• [O que se pede]
Copie sem alterações o trecho da entrevista sobre o acordo para os cargos europeus que vai de "Uma vez ratificado" até "votações dos cargos.".

• [Texto selecionado]
● ● ●
Acordo político para cargos europeus “é duplamente positivo”
Como encara a perspetiva de um entendimento no Conselho Europeu, agora que há um acordo entre as famílias políticas?
É duplamente positivo. Primeiro, para os que acreditam no projeto europeu e que as principais famílias políticas devem continuar a liderar o futuro da União Europeia, sem ambiguidade ou cedência à extrema-direita e aos populistas. Segundo, porque António Costa é um europeísta e um português com uma visão sobre a Europa alinhada com os interesses de Portugal. Ele é muito respeitado na Europa, especialmente no Conselho Europeu. Espero que o acordo se confirme e que a Europa resolva rapidamente a situação dos cargos de topo para enfrentar os muitos desafios que temos pela frente.
A primeira reação de um membro do Conselho Europeu foi a de Viktor Orbán, que critica o acordo. Surpreende-o?
De Orbán, é o esperado. Quando a Europa avança e encontra consensos é natural que Orbán esteja em desacordo. A mim, a Europa avançar satisfaz-me, mas para Orbán e o seu regime não. Portanto, essa reação não me surpreende.
Uma vez ratificado o acordo pelos 27, vê alguma possibilidade de no Parlamento Europeu o nome de Von der Leyen ser posto em causa e não recolher apoios suficientes?
É evidente. Basta olhar para a matemática. Ursula von der Leyen foi eleita por nove votos há cinco anos. Com a redução do número de deputados do grupo liberal, o risco aumenta. Defendemos que a maioria pró-europeia deveria incluir os Verdes. Continuaremos a insistir nisso, mesmo que o PPE tenha mostrado menos abertura. Esperamos resolver isso a tempo das votações dos cargos.
A geometria política do acordo não parece fácil. Seria negativo para o Parlamento Europeu se for visto como um entrave para a eleição da presidência da Comissão Europeia?
Esta é a democracia europeia. O presidente da Comissão deve ser votado pela maioria dos deputados do Parlamento Europeu. Não é um entrave, são as regras estabelecidas. Procuramos coligações das forças pró-europeias para fazer avançar a União Europeia com consensos e não na base de confrontações entre as famílias pró-europeias. Se houver razoabilidade, poderemos resolver esta situação e avançar com as instituições.
Georgia Meloni é deixada de fora do acordo, mas sonha com uma vice-presidência da Comissão. Conhecendo o percurso político e as ideias do Irmãos de Itália, parece-lhe sensato que seja dado um cargo tão importante a um comissário nomeado por Meloni?
● ● ●
• [Dados registados]
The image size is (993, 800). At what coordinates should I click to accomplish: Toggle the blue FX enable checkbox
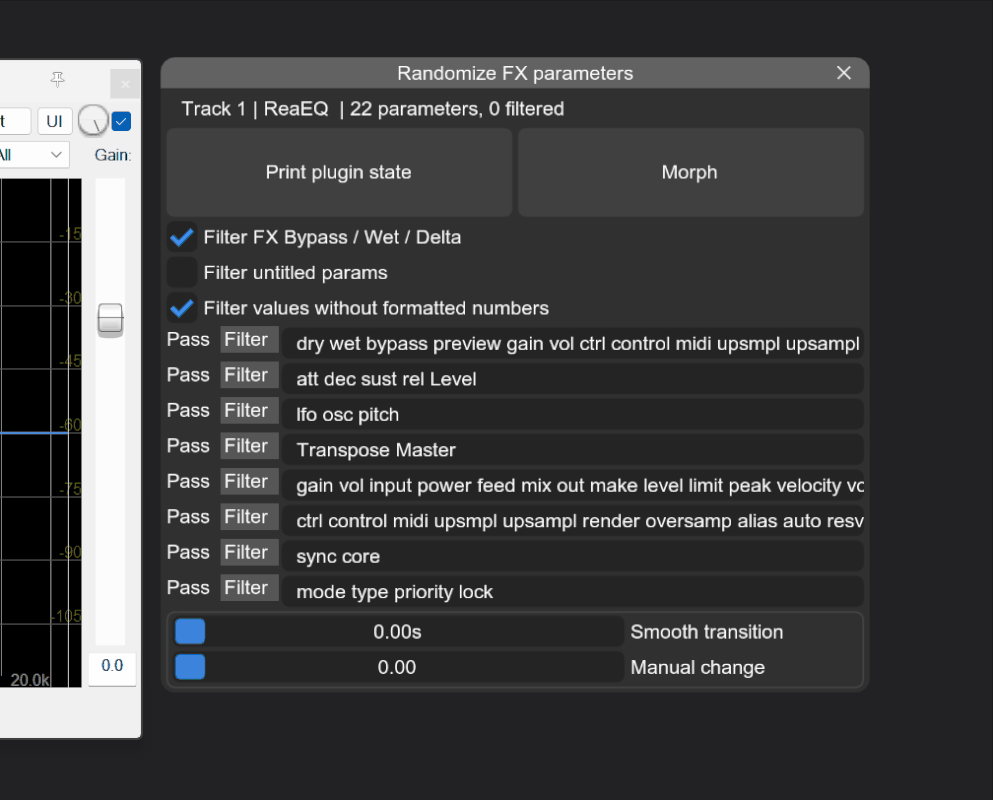[x=121, y=121]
● ● ●
• [Resposta escrita]
Uma vez ratificado o acordo pelos 27, vê alguma possibilidade de no Parlamento Europeu o nome de Von der Leyen ser posto em causa e não recolher apoios suficientes?
É evidente. Basta olhar para a matemática. Ursula von der Leyen foi eleita por nove votos há cinco anos. Com a redução do número de deputados do grupo liberal, o risco aumenta. Defendemos que a maioria pró-europeia deveria incluir os Verdes. Continuaremos a insistir nisso, mesmo que o PPE tenha mostrado menos abertura. Esperamos resolver isso a tempo das votações dos cargos.